Exercise prompt: Beginning at the line that contains "This screenshot has height=421, width=1557." and ending at the last line of the records below, retype each line exactly and add nothing.

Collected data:
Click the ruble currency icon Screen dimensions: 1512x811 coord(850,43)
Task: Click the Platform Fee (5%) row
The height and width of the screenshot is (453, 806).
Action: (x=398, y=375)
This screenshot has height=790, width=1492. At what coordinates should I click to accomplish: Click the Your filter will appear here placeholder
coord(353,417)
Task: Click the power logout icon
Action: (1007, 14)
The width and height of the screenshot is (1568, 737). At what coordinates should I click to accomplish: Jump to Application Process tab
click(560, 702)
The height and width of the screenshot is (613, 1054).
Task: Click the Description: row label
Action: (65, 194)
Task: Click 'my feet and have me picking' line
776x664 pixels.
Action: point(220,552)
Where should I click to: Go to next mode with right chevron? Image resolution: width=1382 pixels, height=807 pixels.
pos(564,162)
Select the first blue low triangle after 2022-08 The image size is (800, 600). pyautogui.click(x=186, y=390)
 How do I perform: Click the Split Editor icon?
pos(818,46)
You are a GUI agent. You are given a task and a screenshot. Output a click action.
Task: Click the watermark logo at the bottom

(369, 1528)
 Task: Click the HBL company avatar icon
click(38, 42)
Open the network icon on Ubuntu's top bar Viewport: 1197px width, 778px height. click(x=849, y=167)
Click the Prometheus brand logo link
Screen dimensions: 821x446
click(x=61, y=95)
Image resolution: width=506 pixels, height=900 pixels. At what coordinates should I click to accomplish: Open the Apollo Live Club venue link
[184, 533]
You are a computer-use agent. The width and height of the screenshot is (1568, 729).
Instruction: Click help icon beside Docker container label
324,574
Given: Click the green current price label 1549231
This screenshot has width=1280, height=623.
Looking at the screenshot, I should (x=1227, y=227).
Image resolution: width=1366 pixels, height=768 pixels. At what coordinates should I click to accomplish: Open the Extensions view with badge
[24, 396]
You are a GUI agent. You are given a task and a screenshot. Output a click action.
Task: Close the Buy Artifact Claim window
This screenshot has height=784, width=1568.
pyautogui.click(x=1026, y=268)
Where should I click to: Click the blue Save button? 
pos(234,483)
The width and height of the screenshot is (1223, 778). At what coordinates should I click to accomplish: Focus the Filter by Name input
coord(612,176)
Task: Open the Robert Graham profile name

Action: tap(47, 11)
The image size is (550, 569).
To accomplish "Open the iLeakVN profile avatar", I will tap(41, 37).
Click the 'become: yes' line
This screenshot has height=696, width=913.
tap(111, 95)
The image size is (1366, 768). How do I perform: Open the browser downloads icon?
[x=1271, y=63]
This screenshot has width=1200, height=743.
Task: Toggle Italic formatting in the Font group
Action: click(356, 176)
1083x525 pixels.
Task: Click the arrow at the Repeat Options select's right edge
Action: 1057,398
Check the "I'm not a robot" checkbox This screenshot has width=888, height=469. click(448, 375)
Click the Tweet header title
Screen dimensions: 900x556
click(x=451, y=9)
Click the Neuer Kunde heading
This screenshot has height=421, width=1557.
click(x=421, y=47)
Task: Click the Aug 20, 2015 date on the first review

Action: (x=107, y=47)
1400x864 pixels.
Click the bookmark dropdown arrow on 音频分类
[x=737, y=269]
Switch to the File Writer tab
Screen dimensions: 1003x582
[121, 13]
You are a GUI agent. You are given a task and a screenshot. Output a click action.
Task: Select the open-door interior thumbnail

Solution to this exercise:
This screenshot has height=421, width=1557.
click(x=421, y=47)
Task: Click the Aug 20, 2015 date on the first review

Action: (x=107, y=47)
1400x864 pixels.
Click the bookmark dropdown arrow on 音频分类
[x=737, y=269]
Switch to the File Writer tab
Screen dimensions: 1003x582
[121, 13]
You are a GUI agent. You are given a task and a screenshot. Output a click action.
Task: Select the open-door interior thumbnail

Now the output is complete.